Gadkar-Wilcox seeks structural reforms

Sujata Gadkar-Wilcox
Sujata Gadkar-Wilcox

Having spent the past five months knocking on doors, hosting coffee gatherings and speaking to voters about their concerns, Sujata Gadkar-Wilcox is hoping not much changes after Election Day.

“If I win, that’s the kind of thing I want to keep doing,” the Democratic challenger in the 123rd District said. “That’s what politics should be. There is so much nuance in Trumbull. People are informed and willing to listen and they are looking for someone who can be a problem solver. If anything, running for office has made me love Trumbull even more.”

Gadkar-Wilcox, who teaches constitutional law at Quinnipiac, admitted being at a disadvantage running against three-term incumbent David Rutigliano. But she said her background as an academic has resonated with the people she has spoken to on the campaign trail.

“For me, being an academic is not about sitting in an ivory tower, it’s about engaging with the community,” she said. “I start by telling people I teach constitutional law, and that tends to be what people want to talk about. They are saying that we can’t have a community that is too divided and with such inflammatory language.”

While the divisiveness in Washington, D.C., is more pronounced than in Connecticut, the divisive tone filters down to people’s day-to-day lives, Gadkar-Wilcox said.

“People even in Trumbull feel like their conversations with friends and family and neighbors get shut down because they are hyper-partisan,” she said. “Most people don’t like that. People understand that there won’t be agreement across the board, but feel like simply disagreeing shouldn’t be a problem.”

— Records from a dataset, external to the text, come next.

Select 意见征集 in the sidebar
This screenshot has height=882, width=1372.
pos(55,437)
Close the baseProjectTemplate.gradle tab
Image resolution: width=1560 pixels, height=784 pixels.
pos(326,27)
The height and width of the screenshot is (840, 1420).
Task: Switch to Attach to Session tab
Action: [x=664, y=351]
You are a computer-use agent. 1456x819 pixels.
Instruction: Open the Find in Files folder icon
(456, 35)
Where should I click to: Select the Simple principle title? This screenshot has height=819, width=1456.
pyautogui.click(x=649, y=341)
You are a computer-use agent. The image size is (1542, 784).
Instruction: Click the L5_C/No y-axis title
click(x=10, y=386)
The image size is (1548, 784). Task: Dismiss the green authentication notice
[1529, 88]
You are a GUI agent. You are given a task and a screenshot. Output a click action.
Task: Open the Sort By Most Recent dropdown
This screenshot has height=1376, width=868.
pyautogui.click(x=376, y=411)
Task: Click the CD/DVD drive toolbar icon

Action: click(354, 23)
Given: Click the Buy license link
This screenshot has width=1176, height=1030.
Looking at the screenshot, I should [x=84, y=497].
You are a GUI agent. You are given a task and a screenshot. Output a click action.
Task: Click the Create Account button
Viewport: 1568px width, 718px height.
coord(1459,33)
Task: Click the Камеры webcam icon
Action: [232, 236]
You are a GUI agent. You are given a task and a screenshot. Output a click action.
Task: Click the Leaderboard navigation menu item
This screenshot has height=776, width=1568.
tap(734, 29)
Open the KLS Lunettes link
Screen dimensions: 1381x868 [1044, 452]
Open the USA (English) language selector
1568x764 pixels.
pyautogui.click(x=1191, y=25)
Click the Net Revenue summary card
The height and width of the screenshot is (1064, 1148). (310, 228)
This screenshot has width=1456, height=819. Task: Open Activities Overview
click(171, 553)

But if people have been discussing political philosophies, they also are concerned about day-to-day issues, like taxes and roads. The solutions to those concerns will require ground-up reform, she said.

“These are genuinely complex issues that will require time and genuine compromise,” she said. “But the priority is making the kind of structural changes to attract businesses and individuals to Connecticut.”

For example, Gadkar-Wilcox said governor candidate Ned Lamont’s plan to reform property tax, combined with a progressive income tax, could have a substantial impact on the majority of taxpayers.

“A progressive income tax would be helpful for the middle class, but it has to be aligned with structural property tax measures,” she said. “Resource sharing among towns can decrease the burden on local property taxpayers. That resonates with people. But there has to be a benefit and it has to help lower taxes on the middle class.”

As she campaigns for each vote, Gadkar-Wilcox is aware that many voters in Trumbull could cast their vote based on their views of national or state politics. But she said she is not counting on being carried to victory by a surge of anti-Trump sentiment.

“For me, it can’t just be about a blue wave,” she said. “It has to be about the community. As a team, we’ve knocked on 10,000 doors and spent Saturdays in coffee shops engaging with people. The biggest asset a politician can have is availability.”